Jones has a couple of principles in there. Run everything precisely and stay alive.

"Everything is so enhanced with the quickness of the windows we see," Jones said. "It's so enhanced down there you have to be very sharp with routes because one little detail, one little step, one little yard, the play is done."

Although Dalton is being schooled not to run around and force a bad throw when the play breaks down, Jones knows he can make a play so it doesn't have to be a forced throw.

 "A play can break down really quickly,' Jones said. "That's when you need to stay alive and work the back line to get open. There are a lot of places the defense doesn't guard.  After the play breaks down you have to find a lot of creative ways to get open."

SUNDAY NIGHT SMILES FOR LEAH: Devon Still says she may not quite grasp the support that has come from all corners of the country. But when Leah Still sees herself on TV, she knows what that means.

"She just sees herself on TV a lot and she sees that as support and it really brightens up her day to see herself on TV," her dad said this week as he recalled last week's surgery to remove a tumor from her abdomen.

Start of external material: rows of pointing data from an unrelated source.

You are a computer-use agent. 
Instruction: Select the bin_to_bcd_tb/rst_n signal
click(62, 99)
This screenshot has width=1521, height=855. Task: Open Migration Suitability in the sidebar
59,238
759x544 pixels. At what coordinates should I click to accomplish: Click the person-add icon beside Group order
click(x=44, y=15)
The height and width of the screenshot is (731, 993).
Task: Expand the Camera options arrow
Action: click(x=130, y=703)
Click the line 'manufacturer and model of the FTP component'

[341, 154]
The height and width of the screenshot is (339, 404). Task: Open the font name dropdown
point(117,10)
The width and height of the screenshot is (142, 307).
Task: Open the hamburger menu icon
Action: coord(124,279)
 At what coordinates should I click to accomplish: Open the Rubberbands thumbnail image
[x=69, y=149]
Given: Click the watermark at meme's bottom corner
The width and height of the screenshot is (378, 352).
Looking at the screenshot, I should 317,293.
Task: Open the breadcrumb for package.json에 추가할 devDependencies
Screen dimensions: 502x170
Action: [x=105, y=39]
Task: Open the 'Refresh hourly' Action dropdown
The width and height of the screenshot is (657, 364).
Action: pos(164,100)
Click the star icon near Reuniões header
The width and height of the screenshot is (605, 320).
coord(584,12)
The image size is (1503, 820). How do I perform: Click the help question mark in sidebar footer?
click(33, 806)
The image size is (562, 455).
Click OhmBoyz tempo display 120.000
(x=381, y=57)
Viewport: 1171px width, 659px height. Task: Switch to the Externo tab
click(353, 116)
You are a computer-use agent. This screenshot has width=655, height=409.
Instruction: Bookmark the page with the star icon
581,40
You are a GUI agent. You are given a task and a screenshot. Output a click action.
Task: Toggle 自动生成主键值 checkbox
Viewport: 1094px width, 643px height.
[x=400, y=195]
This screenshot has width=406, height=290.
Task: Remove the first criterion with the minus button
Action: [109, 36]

She may be smiling during NBC's Sunday Night Football (8:30-Cincinnati's Channel 5) when her dad's Bengals play the Patriots in Foxboro, Mass.

NBC staffers bought 50 No. 75 Still jerseys and the Patriots purchased 18 for their cheerleaders as the $100 donations to Cincinnati Children's Medical Center continue to flood the Bengals Pro Shop.

Devon Still said when he returned from the bye week that Leah still has a long battle ahead with cancer in her bone marrow. But the surgery has offered hope.

"It's definitely going in a positive direction now. I think that was the biggest hope for us was to get over that surgery, to see how successful it was and just to see my daughter come out of it healthy," Still said. "For them to be able to remove all the tumor, it puts a smile on her face and it gives us something to hope for."

Although Leah is just four years old, Devon Still says his daughter understood what was at stake during the operation.

 "She understands completely because I know when she first got cancer, we told her she's got something in her stomach," he said. "When she got out of surgery, she was still under anesthesia and the first thing I said was that they took it out of your stomach and she started smiling real hard. So she understands exactly what's going on."